To achieve the analysis objectives, the research team conducted electrochemical testing and acoustic emission recording simultaneously under real charging and discharging conditions. Through refined signal processing, they established a correlation between the electrical and acoustic data. Samantaray pointed out, "As a result, we have developed a cost-effective and efficient method to truly understand the gas generation and fracture processes of materials."

Gas generation and material fracture are the two core mechanisms of battery degradation failure. Monitoring the sounds emitted by the battery can detect and distinguish these processes, which will be an important tool for battery system managers.

Previous methods only monitored sound and recorded the time points when the overall sound level exceeded a threshold. However, Bazant pointed out that this study simultaneously monitored voltage, current, and acoustic characteristics. "We found that acoustic emissions occur at specific potentials (voltages), which helps identify the specific processes that trigger acoustic emissions.”

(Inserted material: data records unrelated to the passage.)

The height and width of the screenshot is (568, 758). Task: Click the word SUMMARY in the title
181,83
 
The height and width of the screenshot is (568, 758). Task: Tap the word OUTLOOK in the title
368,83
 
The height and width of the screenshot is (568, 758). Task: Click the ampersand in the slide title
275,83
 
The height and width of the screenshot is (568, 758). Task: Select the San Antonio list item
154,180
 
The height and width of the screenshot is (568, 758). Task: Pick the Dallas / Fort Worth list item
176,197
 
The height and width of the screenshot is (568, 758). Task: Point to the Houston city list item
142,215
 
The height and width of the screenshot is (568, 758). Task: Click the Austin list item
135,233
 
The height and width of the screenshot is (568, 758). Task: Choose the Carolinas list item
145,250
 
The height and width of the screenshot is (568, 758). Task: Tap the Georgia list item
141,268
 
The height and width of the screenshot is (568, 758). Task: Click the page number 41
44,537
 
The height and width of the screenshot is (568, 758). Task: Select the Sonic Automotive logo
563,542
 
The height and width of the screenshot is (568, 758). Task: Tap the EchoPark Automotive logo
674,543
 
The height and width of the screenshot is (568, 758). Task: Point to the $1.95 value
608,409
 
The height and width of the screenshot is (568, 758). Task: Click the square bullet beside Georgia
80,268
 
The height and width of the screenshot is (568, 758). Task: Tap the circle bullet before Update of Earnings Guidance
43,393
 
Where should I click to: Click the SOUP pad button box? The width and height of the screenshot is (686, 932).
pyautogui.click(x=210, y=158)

After the testing is completed, the research team will disassemble the battery and observe under an electron microscope whether the materials have fractured.

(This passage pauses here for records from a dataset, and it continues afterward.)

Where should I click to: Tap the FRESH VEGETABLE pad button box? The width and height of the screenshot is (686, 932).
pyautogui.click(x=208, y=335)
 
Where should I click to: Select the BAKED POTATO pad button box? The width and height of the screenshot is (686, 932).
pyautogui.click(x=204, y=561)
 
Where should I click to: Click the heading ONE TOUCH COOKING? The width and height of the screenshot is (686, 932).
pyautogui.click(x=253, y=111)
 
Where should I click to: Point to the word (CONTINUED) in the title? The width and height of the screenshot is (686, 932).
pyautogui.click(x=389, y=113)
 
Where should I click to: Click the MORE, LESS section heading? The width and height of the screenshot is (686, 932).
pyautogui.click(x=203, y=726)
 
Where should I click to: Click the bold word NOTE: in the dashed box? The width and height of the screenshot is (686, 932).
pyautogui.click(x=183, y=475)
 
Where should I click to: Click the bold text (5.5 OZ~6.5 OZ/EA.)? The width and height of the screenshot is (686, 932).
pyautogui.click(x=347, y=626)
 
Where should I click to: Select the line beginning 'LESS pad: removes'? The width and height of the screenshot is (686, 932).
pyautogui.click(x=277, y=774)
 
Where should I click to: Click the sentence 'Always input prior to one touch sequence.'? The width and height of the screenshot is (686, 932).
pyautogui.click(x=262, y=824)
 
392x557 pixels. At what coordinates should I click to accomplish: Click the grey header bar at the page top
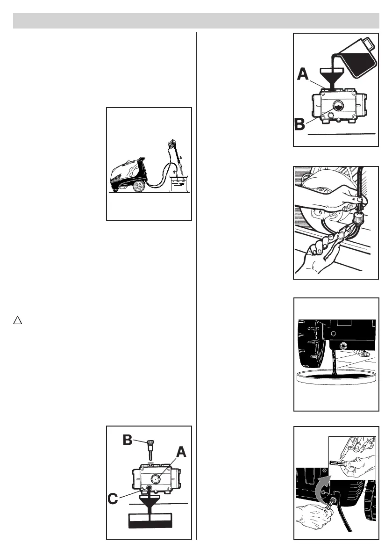coord(196,21)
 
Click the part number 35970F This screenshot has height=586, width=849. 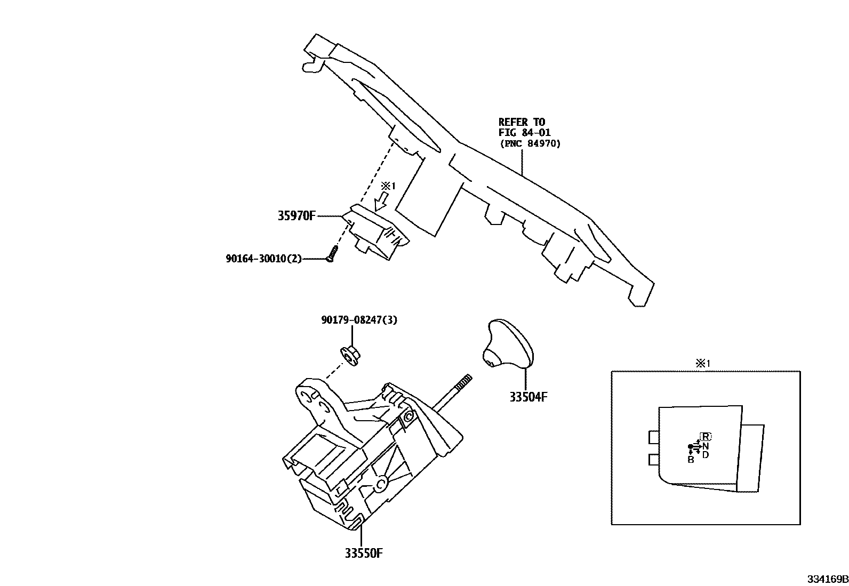click(297, 216)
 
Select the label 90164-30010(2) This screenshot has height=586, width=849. click(263, 259)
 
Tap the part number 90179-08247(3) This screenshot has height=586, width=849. click(359, 320)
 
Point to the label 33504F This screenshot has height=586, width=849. click(528, 397)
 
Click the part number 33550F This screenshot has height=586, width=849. click(364, 552)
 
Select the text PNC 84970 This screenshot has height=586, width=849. click(530, 143)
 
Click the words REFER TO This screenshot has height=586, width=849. click(522, 122)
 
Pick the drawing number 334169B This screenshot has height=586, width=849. click(827, 579)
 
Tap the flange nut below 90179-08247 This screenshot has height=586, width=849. click(350, 354)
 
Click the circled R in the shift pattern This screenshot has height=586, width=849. click(706, 436)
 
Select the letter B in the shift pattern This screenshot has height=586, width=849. click(691, 460)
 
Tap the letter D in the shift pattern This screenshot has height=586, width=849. click(706, 455)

In addition, the research team also employed wavelet transform technology. This method can encode the frequency and duration of each captured signal, forming unique feature markers, making it easier to extract signals from background noise. "No one has tried this method before," Bazant emphasized, "This is undoubtedly another major breakthrough."

Bazant pointed out that acoustic emission technology is widely used in engineering fields, such as monitoring early signs of damage in structures like bridges. "It's an excellent way to monitor the state of systems," Bazant stated, "because these acoustic emissions continue to exist whether you listen to them or not." By listening, people are able to gain insight into internal mechanisms that are invisible to the naked eye.

When discussing batteries, Bazant stated, "We often find it difficult to accurately interpret voltage and current data to precisely understand the internal condition of the battery. Acoustic emission technology provides us with another window of observation, enabling us to assess the battery's health status and remaining service life, as well as ensuring operational safety."

In a related paper published in the Journal of Energy Storage, in collaboration with researchers from Oak Ridge National Laboratory, the team demonstrated that acoustic emissions can provide early warning of thermal runaway, which, if not detected in time, could lead to fires. The new research shows that these sound waves can also be used to detect gas generation before combustion. Bazant stated, "It's like observing the initial tiny bubbles long before the kettle boils."

The next step will be to develop practical and affordable monitoring systems based on new insights into the correlation between specific sounds and particular conditions. For example, the team has received funding from Tata Motors to develop a battery monitoring system for their electric vehicles. "We now understand which indicators to focus on and how to relate them to lifespan, health status, and safety," said Bazant.

Samantaray pointed out that one potential application of this new discovery is "as a laboratory tool to help teams developing new materials or testing new environments detect gas generation or active substance fracture without disassembling the battery."

Bazant believes that the system is also valuable for quality control in battery manufacturing, and explains: "The most expensive and speed-limiting part of battery production is often the formation cycling process." This process involves repeatedly charging and discharging the battery to condition it, during which some chemical reactions release gases. Bazant states that the new system can detect the formation characteristics of these gases, "and by sensing these characteristics, it might be possible to distinguish well-formed batteries from poorly-formed ones earlier in the manufacturing stage, before the actual battery lifespan begins."